Mr. Weitzenhoffer is a highly acclaimed independent producer of New York and London theatre productions. On Broadway he has won two Tony Awards for producing The Will Rogers Follies and Dracula. He was awarded the 2001 Olivier Award (England’s equivalency of the Tony) for producing Defending the Caveman. Other Broadway and West End productions to his credit include Andrew Lloyd Webber’s Song & Dance, Pump Boys & Dinettes, Blood Knot, Burn This, and Largely, New York. In London’s West End he has produced the highly acclaimed revival of the classic Medea, which won the 2001 Evening Standard Award for both Best Actress Fiona Shaw and Best Director Deborah Warner. Additionally, he has produced the revivals of A Little Night Music with Catherine Zeta-Jones, One Flew Over the Cuckoo’s Nest starring Christian Slater, A Moon for The Misbegotten starring Kevin Spacey, Who’s Afraid of Virginia Woolf? staring Kathleen Turner and Bill Irwin and a new satire on the current British government called Feel Good, which won the Evening Standard Award for Best Comedy. Off-Broadway he produced Three Guys Naked From the Waist Down, The Road To Mecca, and Eating Raoul.
In the winter of 2001, Mr.

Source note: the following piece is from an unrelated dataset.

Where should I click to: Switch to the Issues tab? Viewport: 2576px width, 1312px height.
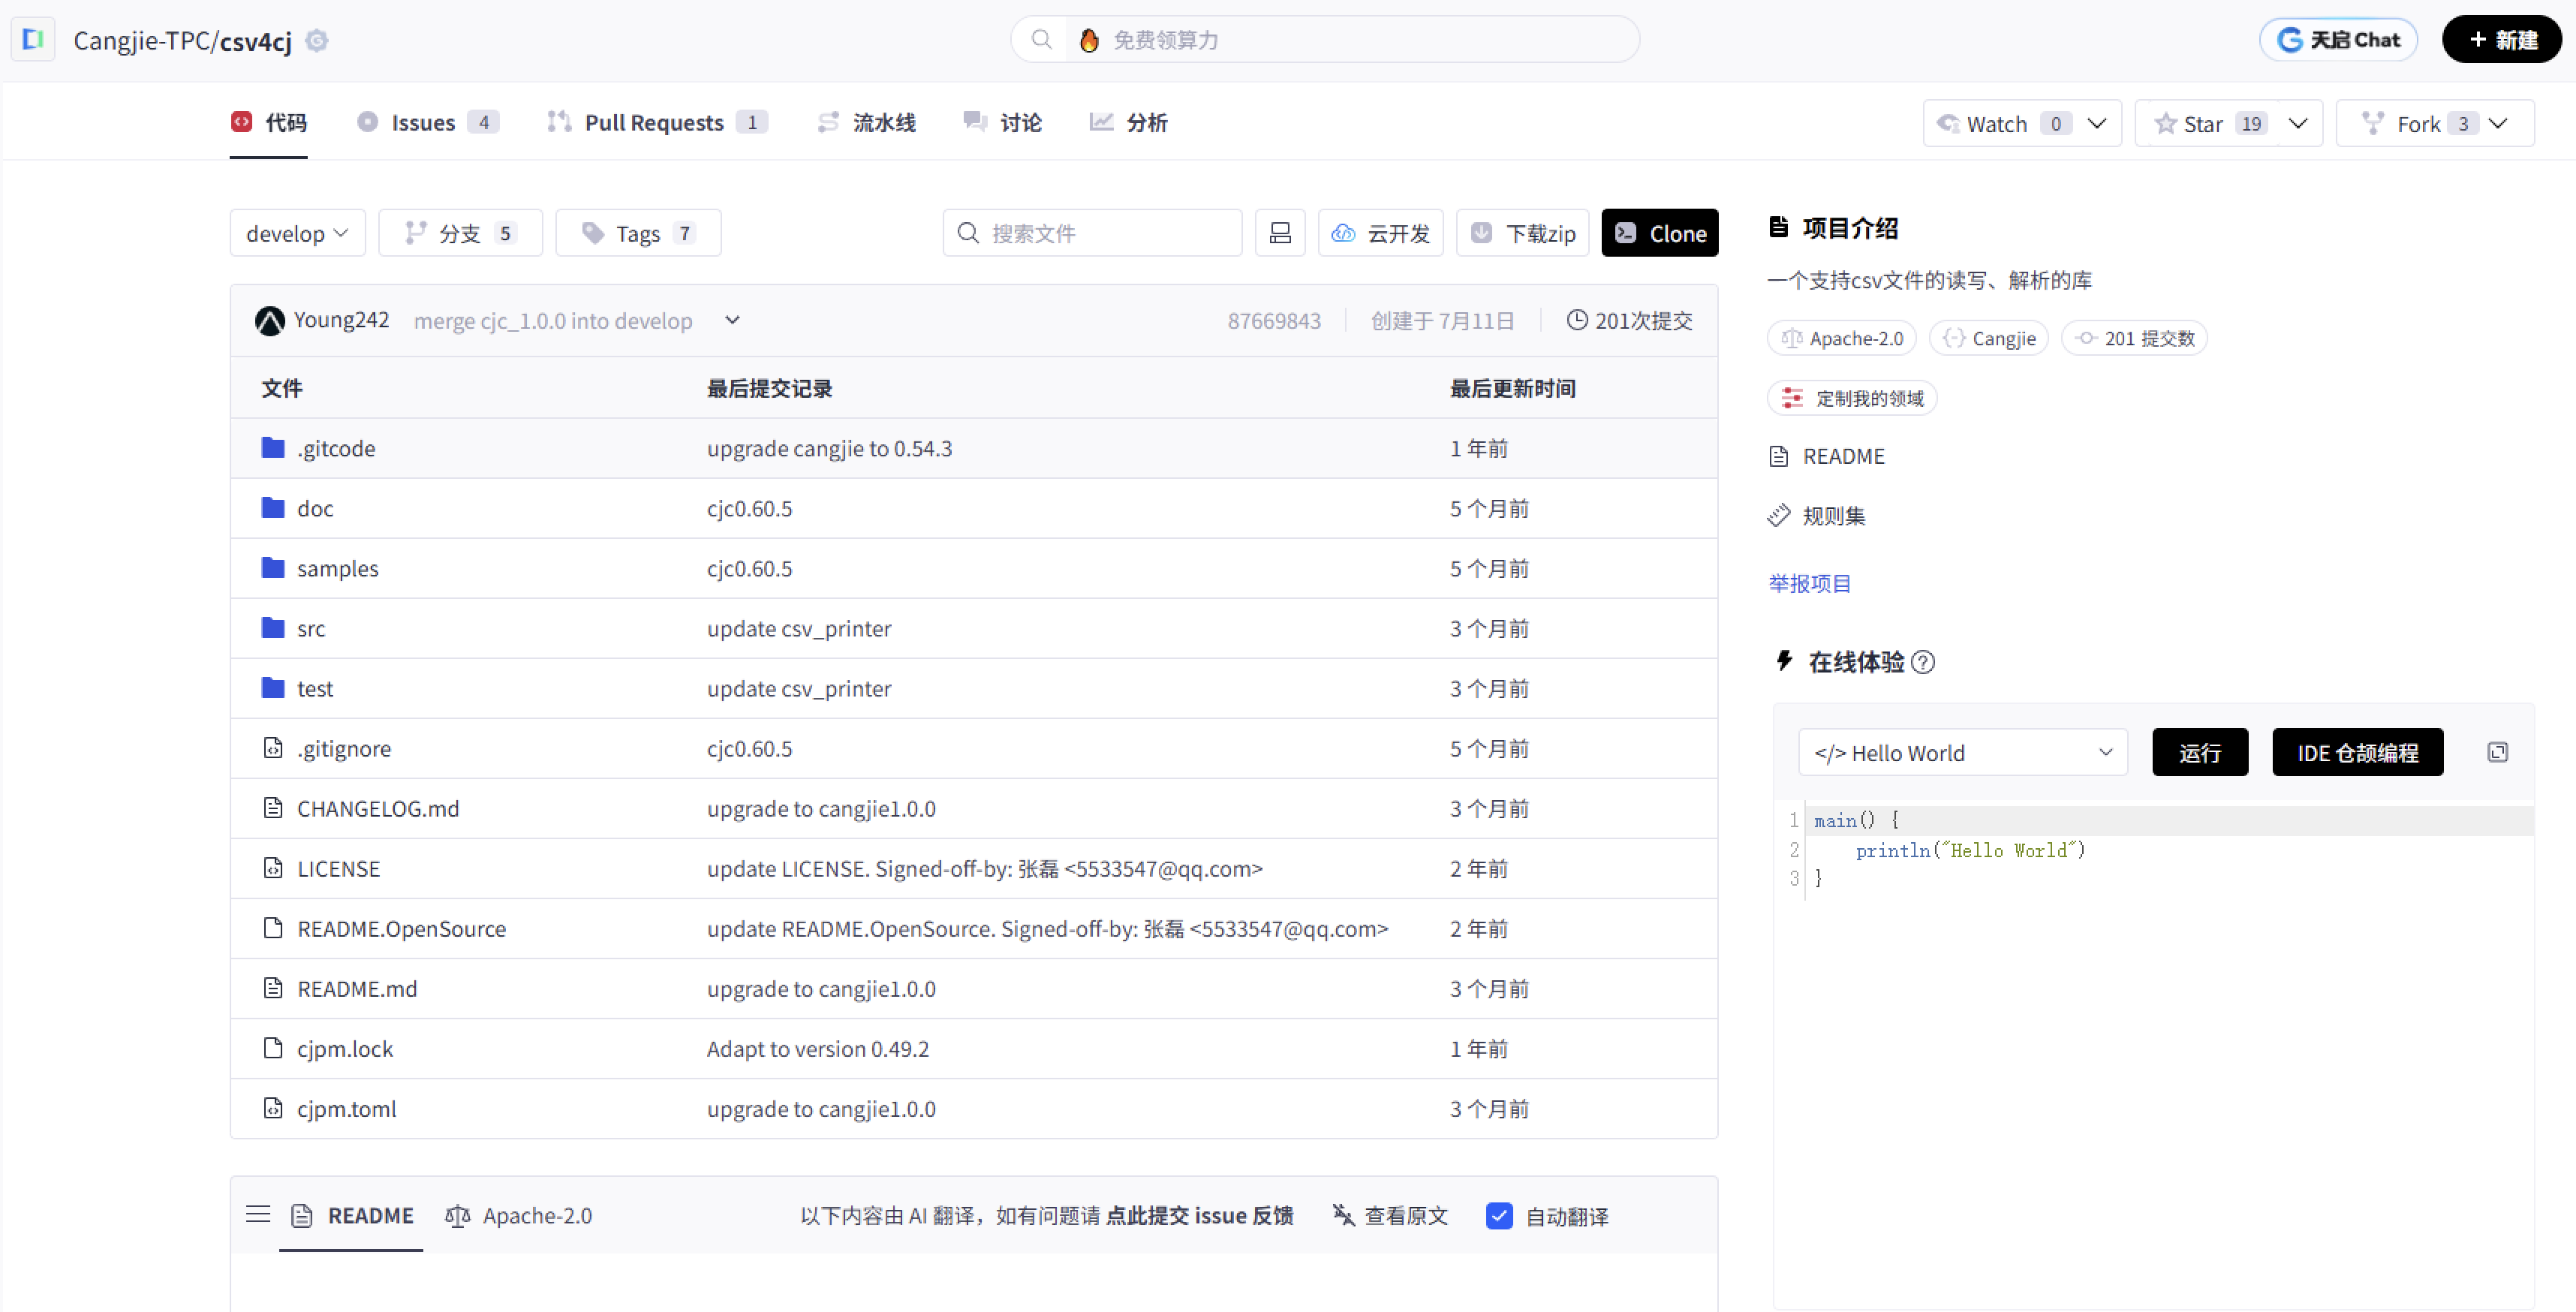pos(424,122)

Weitzenhoffer purchased the Vaudeville Theatre on London’s Strand Avenue and has since reorganized the Theatre’s general management business. During the summer of 2005, following extensive negotiations, Mr. Weitzenhoffer purchased four additional West End theatres in London from Sir Andrew Lloyd Webber including the Apollo, the Duchess, the Lyric and the Garrick. On January 5, 2006, The Stage Magazine listed him as one of the top five most powerful people in West End Theatre.

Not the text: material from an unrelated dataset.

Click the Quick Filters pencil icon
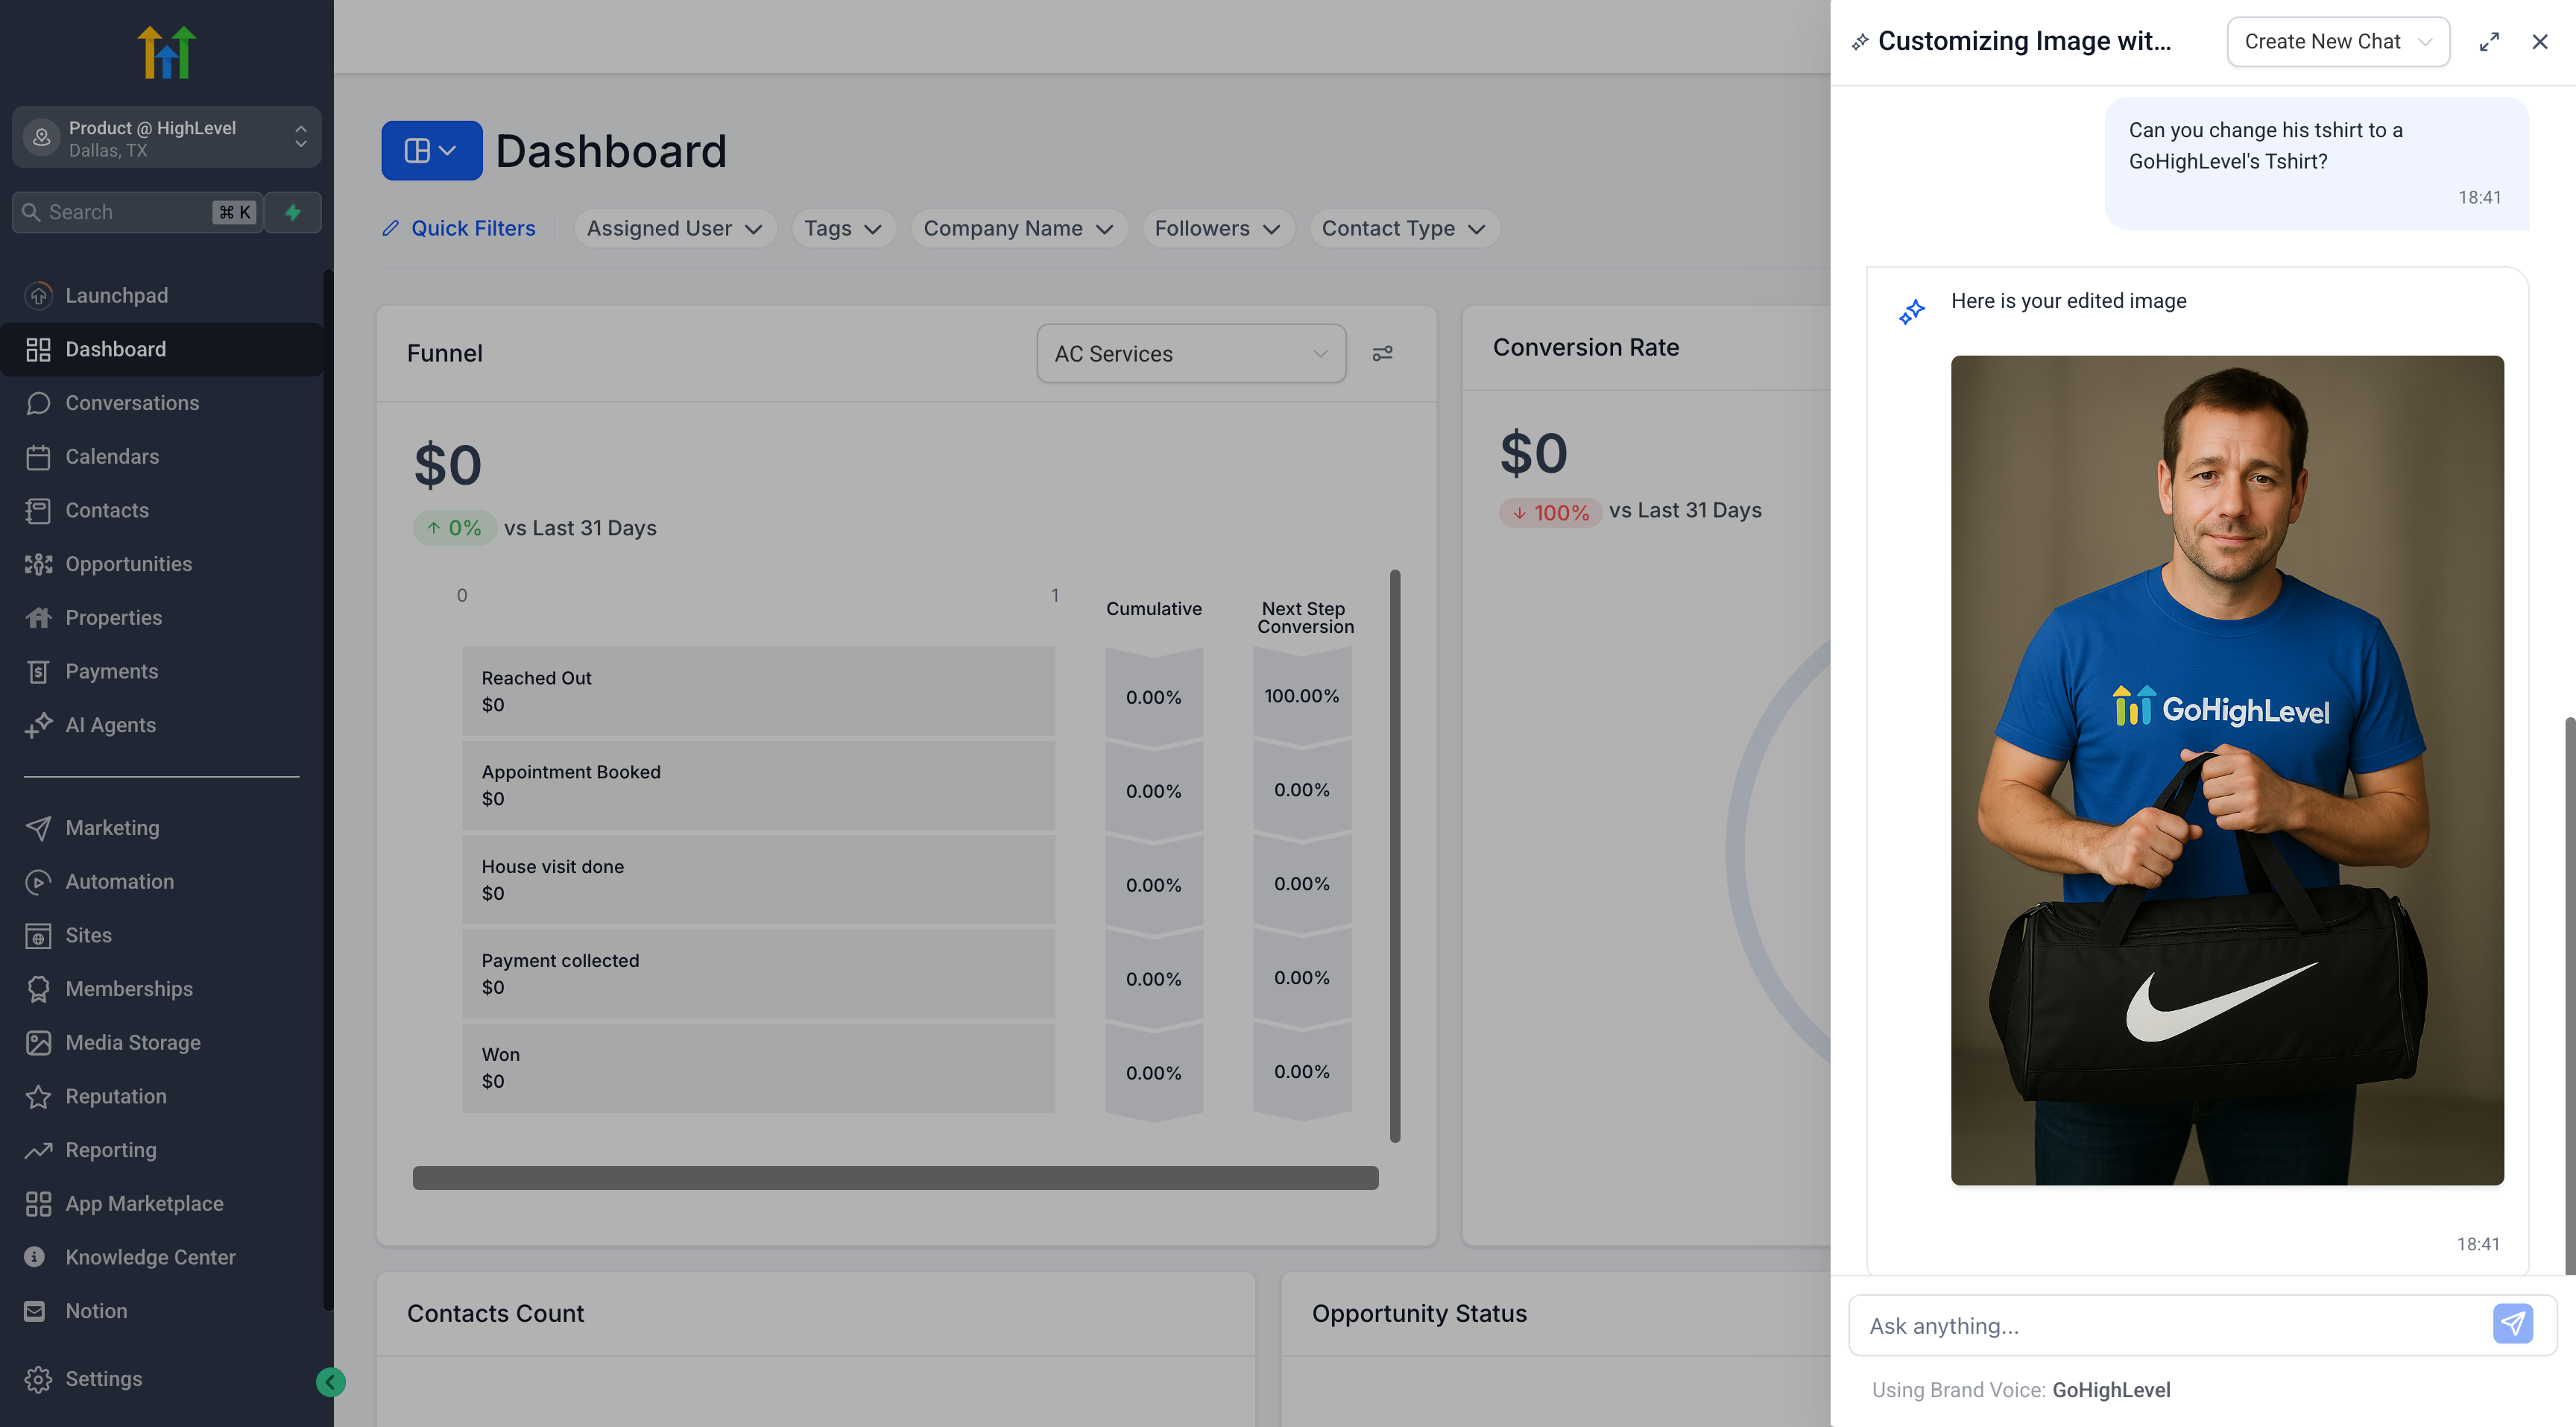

Mr. Weitzenhoffer is involved with or has served many professional organizations including a Trustee of the American Academy of Dramatic Arts, President of New Dramatists, Director of Theatre Works USA, an officer with the Stage Directors and Choreographers Foundation, President of Circle Repertory Company, and a member of the League of New York Theatres and Producers.
As a graduate of The University of Oklahoma’s School of Drama, Mr. Weitzenhoffer has been the largest contributor to OU fine and performing arts. In 1998, Mr. Weitzenhoffer provided the funding to begin The Weitzenhoffer Department of Musical Theatre at OU, a program that has quickly risen to become one of the most prestigious training grounds for musical theatre artists in the country. In 2000, Mr. Weitzenhoffer bestowed the university with his late mother, Clara’s, collection of twenty-two Impressionist paintings. The collection contains the work of Auguste Renoir, Claude Monet and Vincent Van Gogh among many others, it is the largest single gift in OU history and the most important donation of French Impressionism art ever made to a public university. Governor Brad Henry appointed Mr. Weitzenhoffer to a seven-year term as a University of Oklahoma Regent in 2003. Mr. Weitzenhoffer has since been reappointed for an additional term. On March 25, 2004, the Board of Regents unanimously chose to rename the College of Fine Arts, which encompasses the Schools of Drama, Dance, Art and Musical Theatre, “The Weitzenhoffer Family College of Fine Arts” in honor of Mr. Weitzenhoffer’s unequaled contribution to the fine and performing arts at the University of Oklahoma. Awards from the University of Oklahoma included the 1992 Regents Alumni Award, the 1988 Alumni Association’s Distinguished Service Citation and an Honorary Doctorate during the 2000 Commencement ceremonies. In 1994 Mr. Weitzenhoffer was inducted into the Oklahoma Hall of Fame.